Je déplore que le Gouvernement ait choisi de bloquer toute réforme qui élargirait les possibilités pour les citoyens et les justiciables de maîtriser leurs droits et d'accéder au juge pour les rendre effectifs, alors que tout le monde s'accorde à dire que le système actuel est en faillite. Ce ne sont pas les améliorations à la marge apportées par le décret du 25 septembre 2003 qui changeront fondamentalement les choses, alors que nous raisonnons à enveloppe constante.
Nous voyons croître sans cesse, au fil des textes, l'emprise d'une vision comptable de la justice, cette justice trop génératrice de coûts qu'il convient de limiter toujours plus. N'est-ce pas le même esprit qui a « légitimé » l'adoption en première lecture par notre assemblée de l'amendement de notre collègue Pierre Fauchon, qui propose de rendre immédiatement exécutoires les jugements de première instance au civil ? Ce fut, d'ailleurs, le seul objet de propos de notre collègue à l'instant.

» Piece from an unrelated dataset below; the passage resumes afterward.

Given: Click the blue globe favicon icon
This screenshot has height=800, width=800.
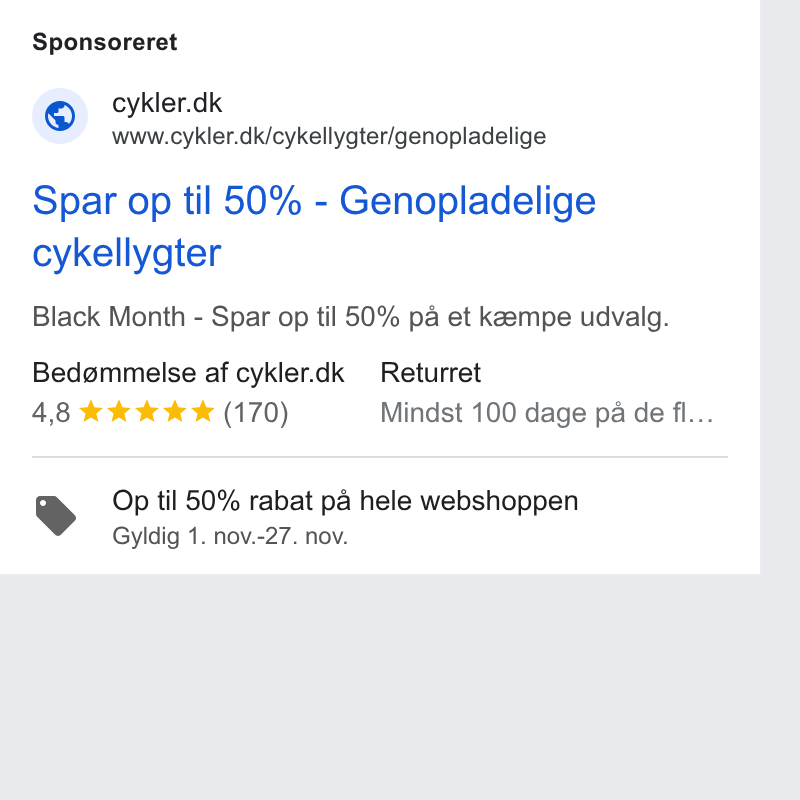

Non, décidément, ce n'est pas cette conception de la justice de demain que veulent faire prévaloir les sénatrices et les sénateurs communistes !
C'est donc une abstention en forme de protestation que nous avons décidée, non pas tant à l'égard des dispositions du projet de loi lui-même, largement consensuelles dans les professions concernées, qu'en raison de l'absence de volonté du Gouvernement de s'attaquer aux véritables enjeux de la justice pour aujourd'hui et pour demain, principalement l'égalité dans l'accès au droit et à la justice.
M. le président. Personne ne demande plus la parole dans la discussion générale ? ...
La discussion générale est close.
Nous passons à la discussion des articles.
Je rappelle que, aux termes de l'article 42, alinéa 10, du règlement, à partir de la deuxième lecture au Sénat des projets de loi, la discussion des articles est limitée à ceux pour lesquels les deux chambres du Parlement n'ont pas encore adopté un texte identique.